COS 77-7 - Disturbance dynamics and the maintenance of sustained carbon storage in aging forests of the upper Great Lakes region

Wednesday, August 10, 2011: 3:40 PM
10A, Austin Convention Center
Peter S. Curtis1, Christopher M. Gough2, Lucas E. Nave3, Brady S. Hardiman4, Gil Bohrer5, Abby Halperin6, Christoph S. Vogel7, Kyle D. Maurer5, Knute Nadelhoffer8 and James Le Moine9, (1)Evolution, Ecology, & Organismal Biology, The Ohio State University, Columbus, OH, (2)Department of Biology, Virginia Commonwealth University, Richmond, VA, (3)University of Michigan Biological Station, Pellston, MI, (4)Earth and Environment, Boston University, Boston, MA, (5)Department of Civil and Environmental Engineering and Geodetic Science, Ohio State University, Columbus, OH, (6)Biology Department, Oberlin College, Oberlin, OH, (7)University of Michigan Biological Station, University of Michigan, Pellston, MI, (8)Director, UM Biological Station (Pellston, MI), University of Michigan, Ann Arbor, MI, (9)University of Michigan

In many forests of the upper Great Lakes region, early successional tree species are senescing and giving way to later successional canopy dominants.  Will these aging forests continue to sequester carbon (C) at rates comparable to previous decades or will the region decline in its contribution to the North American C sink? This is an important question for stewards of our forest resources and others planning for climate change mitigation.  Though some forests accumulate C for centuries following stand establishment, the mechanisms behind sustained rates of C storage in aging deciduous forests are unclear.  At the University of Michigan Biological Station, in northern lower Michigan, we are combining observational and experimental C cycling studies to forecast how forest C storage responds to climate variation, disturbance, and successional shifts in species dominance. At this AmeriFlux site, the Forest Accelerated Succession ExperimenT (FASET), in which all early successional aspen and birch trees within a 39 ha stand were stem girdled in 2008, is testing the hypothesis that net ecosystem production will increase with forest age due to disturbance mediated changes in nitrogen (N) availability, N allocation to the canopy, and the development of a more biologically and structurally complex canopy. 

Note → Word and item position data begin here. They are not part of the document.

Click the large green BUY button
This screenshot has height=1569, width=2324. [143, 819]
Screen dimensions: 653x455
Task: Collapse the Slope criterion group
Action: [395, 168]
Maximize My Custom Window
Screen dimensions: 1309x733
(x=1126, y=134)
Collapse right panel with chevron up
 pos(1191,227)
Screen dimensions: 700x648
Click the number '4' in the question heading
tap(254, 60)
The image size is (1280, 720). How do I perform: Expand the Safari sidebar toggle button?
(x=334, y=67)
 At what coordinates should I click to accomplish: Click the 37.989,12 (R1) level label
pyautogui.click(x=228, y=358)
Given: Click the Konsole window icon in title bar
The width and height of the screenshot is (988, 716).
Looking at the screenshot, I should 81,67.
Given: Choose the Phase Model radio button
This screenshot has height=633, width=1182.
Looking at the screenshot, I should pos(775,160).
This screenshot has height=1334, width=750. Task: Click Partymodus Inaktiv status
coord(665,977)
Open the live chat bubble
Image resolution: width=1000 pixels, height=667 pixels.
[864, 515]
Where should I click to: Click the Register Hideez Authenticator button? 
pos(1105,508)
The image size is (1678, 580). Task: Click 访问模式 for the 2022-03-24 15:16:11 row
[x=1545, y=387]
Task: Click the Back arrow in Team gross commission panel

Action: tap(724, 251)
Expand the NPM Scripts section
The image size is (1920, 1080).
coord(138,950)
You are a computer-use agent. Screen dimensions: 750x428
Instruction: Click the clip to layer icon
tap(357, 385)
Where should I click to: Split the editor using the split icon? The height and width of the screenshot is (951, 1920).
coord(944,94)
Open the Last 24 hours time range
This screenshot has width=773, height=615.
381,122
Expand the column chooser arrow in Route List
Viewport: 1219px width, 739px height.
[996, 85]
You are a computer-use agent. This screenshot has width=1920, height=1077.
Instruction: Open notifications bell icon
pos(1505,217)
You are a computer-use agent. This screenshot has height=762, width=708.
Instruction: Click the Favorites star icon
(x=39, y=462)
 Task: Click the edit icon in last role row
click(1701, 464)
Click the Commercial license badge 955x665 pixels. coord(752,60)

In control (undisturbed) stands, we found that ecosystem resilience to age-related declines in net primary production (NPP) is highest where a greater diversity of tree species is present, because later successional species rapidly compensate for declining growth of early successional species.  Furthermore, canopy structural complexity, which increases with forest age, is positively correlated with decadal NPP in stands ranging in age from 12 to 186 years.  In treatment stands, aspen and birch mortality reduced soil respiration, accelerated fine root turnover, and prompted the redistribution of N from the foliage of early to later successional species.  Canopy gap formation following disturbance increased stand-level surface complexity, changed the subcanopy micro-climate, and thereby altered mass and energy exchanges with the atmosphere.  Our data suggest that increased canopy complexity and N availability work in concert to support increases in light use efficiency and improve production as these forests age.  Our results provide new insights into the mechanisms by which deciduous forests maintain high rates of C storage into late succession, and suggest that forests of the upper Great Lakes region can continue to be important C sinks for decades into the future.